A convective model for poro-elastodynamics with damage and fluid flow towards Earth lithosphere modelling

TL;DR

This paper develops a comprehensive Eulerian model for poro-elastodynamics incorporating damage, inelastic strains, and fluid flow, aimed at geophysical applications in Earth's lithosphere, with a focus on mathematical consistency and energy conservation.

Contribution

It introduces a fully Eulerian formulation of poro-elastodynamics with damage and fluid flow, extending previous models for better analytical and physical consistency.

Findings

Derived energetics for the model ensuring energy conservation.

Proved existence of global weak energy-conserving solutions.

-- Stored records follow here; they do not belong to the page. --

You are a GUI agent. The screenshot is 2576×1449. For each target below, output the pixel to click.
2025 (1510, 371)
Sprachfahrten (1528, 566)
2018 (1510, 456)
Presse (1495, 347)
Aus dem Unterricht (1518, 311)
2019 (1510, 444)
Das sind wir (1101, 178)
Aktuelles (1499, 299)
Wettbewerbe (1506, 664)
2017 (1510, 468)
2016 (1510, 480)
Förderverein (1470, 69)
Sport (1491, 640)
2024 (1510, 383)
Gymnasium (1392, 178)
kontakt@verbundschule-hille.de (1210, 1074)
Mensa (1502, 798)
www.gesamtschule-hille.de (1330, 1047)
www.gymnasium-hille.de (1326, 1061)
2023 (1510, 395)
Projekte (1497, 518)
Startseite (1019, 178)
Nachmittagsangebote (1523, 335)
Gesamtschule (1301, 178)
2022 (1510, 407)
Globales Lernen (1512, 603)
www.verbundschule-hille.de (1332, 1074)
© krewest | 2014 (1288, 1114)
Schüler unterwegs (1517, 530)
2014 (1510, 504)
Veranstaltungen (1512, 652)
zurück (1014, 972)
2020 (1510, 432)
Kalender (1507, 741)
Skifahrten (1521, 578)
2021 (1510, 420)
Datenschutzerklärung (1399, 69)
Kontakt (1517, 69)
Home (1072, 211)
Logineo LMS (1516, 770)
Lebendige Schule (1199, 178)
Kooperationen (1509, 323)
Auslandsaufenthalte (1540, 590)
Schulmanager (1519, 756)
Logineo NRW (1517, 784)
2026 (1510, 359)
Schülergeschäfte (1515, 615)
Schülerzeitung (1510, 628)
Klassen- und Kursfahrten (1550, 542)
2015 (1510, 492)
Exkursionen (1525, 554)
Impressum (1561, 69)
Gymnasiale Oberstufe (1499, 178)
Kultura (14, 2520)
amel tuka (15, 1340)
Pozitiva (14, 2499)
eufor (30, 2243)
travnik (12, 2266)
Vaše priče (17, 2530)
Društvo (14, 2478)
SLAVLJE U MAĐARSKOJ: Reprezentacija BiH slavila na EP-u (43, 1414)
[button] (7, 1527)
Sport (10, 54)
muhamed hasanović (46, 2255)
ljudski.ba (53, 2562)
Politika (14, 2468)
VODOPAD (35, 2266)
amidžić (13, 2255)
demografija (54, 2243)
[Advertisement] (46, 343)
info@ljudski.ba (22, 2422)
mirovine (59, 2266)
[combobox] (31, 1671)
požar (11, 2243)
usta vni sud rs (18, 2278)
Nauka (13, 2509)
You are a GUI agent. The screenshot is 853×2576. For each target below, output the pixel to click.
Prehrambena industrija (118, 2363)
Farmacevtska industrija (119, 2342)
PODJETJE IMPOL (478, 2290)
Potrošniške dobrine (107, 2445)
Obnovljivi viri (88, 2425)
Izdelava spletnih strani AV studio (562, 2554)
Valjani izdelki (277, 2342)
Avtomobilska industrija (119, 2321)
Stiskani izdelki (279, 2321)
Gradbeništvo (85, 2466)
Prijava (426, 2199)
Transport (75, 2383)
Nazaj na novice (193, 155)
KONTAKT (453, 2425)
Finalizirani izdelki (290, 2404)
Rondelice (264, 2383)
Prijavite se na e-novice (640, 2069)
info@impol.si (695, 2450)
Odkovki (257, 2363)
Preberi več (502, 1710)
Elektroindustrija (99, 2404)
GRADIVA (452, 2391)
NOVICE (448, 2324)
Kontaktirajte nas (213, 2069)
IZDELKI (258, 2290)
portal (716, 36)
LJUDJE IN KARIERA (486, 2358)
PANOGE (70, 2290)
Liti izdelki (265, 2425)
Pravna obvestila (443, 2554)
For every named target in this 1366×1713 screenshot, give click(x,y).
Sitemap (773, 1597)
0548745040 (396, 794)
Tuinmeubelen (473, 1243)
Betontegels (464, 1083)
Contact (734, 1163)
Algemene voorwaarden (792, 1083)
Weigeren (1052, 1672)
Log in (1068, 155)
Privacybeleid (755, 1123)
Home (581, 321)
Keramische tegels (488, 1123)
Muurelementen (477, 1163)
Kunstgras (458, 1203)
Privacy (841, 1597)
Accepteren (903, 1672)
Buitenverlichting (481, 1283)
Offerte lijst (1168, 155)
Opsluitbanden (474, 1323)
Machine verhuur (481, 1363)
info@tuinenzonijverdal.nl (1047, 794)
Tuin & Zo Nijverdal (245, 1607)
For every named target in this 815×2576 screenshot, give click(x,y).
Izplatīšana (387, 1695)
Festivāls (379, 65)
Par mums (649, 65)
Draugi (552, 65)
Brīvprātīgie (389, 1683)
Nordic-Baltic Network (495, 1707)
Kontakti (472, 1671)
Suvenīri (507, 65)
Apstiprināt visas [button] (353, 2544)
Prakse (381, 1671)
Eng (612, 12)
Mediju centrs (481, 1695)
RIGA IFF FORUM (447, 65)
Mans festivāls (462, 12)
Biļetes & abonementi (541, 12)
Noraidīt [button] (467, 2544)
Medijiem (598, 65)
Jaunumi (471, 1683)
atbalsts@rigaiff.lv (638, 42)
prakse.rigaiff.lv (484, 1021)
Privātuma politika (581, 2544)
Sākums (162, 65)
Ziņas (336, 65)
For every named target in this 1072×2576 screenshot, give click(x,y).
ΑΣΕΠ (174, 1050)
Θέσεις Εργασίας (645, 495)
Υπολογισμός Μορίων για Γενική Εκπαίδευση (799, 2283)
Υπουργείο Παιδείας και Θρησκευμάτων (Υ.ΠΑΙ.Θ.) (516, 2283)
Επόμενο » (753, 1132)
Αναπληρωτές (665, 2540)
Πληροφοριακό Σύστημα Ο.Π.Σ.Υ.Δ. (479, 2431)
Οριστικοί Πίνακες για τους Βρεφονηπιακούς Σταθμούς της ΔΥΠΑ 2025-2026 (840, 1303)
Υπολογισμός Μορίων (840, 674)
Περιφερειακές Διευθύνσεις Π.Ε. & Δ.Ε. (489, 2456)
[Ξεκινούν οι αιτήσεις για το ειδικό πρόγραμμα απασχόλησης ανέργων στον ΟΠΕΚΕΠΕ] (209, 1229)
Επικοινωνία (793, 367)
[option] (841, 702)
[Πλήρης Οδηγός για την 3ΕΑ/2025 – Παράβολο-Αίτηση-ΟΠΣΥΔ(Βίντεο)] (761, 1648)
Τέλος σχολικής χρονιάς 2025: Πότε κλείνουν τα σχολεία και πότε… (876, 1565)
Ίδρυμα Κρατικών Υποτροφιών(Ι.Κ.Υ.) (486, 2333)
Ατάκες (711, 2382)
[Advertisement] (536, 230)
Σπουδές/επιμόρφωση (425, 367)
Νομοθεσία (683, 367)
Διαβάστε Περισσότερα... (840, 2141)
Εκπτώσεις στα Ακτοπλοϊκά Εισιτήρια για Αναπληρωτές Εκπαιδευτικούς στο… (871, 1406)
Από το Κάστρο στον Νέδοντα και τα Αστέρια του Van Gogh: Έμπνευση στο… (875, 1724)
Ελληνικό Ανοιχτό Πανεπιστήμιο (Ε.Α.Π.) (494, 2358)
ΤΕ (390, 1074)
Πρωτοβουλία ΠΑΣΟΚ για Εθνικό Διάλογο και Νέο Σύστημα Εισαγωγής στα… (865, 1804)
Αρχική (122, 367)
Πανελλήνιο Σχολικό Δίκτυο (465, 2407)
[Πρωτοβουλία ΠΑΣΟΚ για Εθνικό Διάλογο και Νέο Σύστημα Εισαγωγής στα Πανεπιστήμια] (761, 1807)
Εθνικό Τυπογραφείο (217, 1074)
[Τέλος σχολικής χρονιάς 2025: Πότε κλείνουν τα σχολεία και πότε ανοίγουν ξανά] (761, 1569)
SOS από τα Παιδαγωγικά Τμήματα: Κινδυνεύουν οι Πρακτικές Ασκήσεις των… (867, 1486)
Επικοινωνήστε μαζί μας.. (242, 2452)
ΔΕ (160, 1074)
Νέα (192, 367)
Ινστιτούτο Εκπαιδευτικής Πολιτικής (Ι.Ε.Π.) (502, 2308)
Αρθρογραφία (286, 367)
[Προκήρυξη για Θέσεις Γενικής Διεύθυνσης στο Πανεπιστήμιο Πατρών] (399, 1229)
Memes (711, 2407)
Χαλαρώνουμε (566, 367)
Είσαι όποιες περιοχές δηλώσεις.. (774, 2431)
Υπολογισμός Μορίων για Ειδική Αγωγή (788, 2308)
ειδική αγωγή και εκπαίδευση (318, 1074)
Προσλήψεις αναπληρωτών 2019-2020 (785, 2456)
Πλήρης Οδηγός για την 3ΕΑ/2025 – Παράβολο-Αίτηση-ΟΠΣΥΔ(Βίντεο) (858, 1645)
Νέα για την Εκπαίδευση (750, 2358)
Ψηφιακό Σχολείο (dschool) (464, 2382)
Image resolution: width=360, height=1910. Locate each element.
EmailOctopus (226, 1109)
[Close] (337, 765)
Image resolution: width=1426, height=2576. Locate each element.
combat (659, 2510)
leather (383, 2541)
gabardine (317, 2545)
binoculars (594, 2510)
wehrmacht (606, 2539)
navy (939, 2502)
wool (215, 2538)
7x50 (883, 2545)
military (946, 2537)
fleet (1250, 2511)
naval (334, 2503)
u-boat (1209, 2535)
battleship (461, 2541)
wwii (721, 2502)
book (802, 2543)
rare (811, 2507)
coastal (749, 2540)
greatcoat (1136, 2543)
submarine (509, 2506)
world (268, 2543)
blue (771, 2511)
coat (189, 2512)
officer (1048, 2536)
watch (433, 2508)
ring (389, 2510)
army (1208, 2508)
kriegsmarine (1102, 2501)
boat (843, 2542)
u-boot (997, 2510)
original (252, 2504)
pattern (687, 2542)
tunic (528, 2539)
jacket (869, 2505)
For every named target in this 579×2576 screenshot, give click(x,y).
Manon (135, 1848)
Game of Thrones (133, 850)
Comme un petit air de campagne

Completed previous models to be mechanically consistent and analytically tractable.

Abstract

Devised towards geophysical applications for various processes in the lithosphere or the crust, a model of poro-elastodynamics with inelastic strains and other internal variables like damage (aging) and porosity as well as with diffusion of water is formulated fully in the Eulerian setting. Concepts of gradient of the total strain rate as well as the additive splitting of the total strain rate are used while eliminating the displacement from the formulation. It relies on that the elastic strain is small while only the inelastic and the total strains can be large. The energetics behind this model is derived and used for analysis as far as the existence of global weak energy-conserving solutions concerns. By this way, the model in [V. Lyakhovsky et al., Pure Appl. Geophys., 171:3099-3123, 2014] and [V. Lyakhovsky et al., Izvestiya, Physics of the Solid Earth, 43:13-23, 2007] is completed to make it mechanically consistent and amenable for analysis.